What to produce:
For the listing that follows, give again exactly the lines from the one with "At what coordinates should I click to accomplish: Click Haley's" to the one with "Given: Switch to Reading view icon", including both.

※ ※ ※

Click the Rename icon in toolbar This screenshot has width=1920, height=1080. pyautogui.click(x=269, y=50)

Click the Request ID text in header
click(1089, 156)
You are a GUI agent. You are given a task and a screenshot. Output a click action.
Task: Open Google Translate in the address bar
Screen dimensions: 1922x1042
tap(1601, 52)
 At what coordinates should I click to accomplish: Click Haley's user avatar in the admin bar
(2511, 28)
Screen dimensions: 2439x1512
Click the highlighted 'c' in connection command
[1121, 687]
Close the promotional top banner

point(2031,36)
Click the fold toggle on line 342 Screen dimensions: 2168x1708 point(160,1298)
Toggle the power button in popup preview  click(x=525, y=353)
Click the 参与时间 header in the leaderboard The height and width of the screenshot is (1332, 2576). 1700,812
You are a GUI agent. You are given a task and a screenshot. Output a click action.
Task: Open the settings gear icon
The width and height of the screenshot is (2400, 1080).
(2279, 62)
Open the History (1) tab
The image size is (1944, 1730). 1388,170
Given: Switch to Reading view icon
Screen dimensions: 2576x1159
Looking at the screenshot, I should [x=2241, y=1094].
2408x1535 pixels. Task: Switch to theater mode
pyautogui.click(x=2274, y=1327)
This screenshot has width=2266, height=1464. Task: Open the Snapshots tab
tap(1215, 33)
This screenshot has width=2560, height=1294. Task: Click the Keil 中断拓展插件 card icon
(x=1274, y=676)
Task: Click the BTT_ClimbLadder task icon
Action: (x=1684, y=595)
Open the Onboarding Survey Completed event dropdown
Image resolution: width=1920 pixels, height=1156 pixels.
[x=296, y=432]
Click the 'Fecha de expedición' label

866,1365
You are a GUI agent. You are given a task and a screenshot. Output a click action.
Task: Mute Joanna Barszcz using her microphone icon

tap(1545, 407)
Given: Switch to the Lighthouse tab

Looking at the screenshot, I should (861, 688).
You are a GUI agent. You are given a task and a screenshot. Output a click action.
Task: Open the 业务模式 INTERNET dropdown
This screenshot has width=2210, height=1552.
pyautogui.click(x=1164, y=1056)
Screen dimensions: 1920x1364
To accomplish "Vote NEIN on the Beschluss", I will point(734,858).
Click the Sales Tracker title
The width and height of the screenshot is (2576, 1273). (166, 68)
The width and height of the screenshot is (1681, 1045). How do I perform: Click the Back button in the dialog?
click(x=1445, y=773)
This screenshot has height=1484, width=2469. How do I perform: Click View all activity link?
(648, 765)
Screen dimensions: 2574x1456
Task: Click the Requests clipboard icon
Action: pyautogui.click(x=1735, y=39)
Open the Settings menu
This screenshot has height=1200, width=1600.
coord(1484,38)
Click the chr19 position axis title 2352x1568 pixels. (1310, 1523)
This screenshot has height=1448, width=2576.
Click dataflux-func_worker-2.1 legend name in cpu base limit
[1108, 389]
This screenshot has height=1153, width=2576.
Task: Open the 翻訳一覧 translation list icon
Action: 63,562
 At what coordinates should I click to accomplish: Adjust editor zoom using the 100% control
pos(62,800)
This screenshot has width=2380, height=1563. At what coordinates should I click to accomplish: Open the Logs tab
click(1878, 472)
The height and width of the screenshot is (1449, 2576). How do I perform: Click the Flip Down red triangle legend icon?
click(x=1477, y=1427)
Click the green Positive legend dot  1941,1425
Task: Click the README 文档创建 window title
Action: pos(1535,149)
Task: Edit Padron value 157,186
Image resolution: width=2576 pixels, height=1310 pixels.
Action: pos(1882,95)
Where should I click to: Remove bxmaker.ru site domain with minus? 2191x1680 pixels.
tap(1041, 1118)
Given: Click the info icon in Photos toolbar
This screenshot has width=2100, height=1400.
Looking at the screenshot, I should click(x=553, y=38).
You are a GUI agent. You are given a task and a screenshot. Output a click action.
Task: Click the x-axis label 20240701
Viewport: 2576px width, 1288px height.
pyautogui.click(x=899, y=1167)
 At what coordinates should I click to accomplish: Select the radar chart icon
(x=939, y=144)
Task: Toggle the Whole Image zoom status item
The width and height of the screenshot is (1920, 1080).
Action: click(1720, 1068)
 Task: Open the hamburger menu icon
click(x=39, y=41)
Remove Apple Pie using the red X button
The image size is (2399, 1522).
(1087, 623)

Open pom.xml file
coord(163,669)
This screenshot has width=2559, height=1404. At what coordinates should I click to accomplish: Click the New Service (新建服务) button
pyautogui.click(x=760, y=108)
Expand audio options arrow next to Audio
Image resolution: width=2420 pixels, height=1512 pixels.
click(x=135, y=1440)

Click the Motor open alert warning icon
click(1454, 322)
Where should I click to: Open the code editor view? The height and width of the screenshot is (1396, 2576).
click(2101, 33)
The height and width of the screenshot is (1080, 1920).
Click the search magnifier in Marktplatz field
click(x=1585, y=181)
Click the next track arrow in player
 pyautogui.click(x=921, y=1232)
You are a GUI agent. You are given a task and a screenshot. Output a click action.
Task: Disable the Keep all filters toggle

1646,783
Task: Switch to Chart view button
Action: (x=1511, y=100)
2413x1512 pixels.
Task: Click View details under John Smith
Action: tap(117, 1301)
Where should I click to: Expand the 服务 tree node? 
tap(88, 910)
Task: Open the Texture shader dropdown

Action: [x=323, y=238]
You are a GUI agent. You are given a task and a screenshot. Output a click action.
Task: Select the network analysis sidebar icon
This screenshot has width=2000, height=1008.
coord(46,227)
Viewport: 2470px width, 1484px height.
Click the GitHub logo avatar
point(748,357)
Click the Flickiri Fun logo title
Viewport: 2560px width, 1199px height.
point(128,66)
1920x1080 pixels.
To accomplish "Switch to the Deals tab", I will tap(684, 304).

※ ※ ※

Output for this exercise:
 At what coordinates should I click to accomplish: Click Haley's user avatar in the admin bar
(2511, 28)
Screen dimensions: 2439x1512
Click the highlighted 'c' in connection command
[1121, 687]
Close the promotional top banner

point(2031,36)
Click the fold toggle on line 342 Screen dimensions: 2168x1708 point(160,1298)
Toggle the power button in popup preview  click(x=525, y=353)
Click the 参与时间 header in the leaderboard The height and width of the screenshot is (1332, 2576). 1700,812
You are a GUI agent. You are given a task and a screenshot. Output a click action.
Task: Open the settings gear icon
The width and height of the screenshot is (2400, 1080).
(2279, 62)
Open the History (1) tab
The image size is (1944, 1730). 1388,170
Given: Switch to Reading view icon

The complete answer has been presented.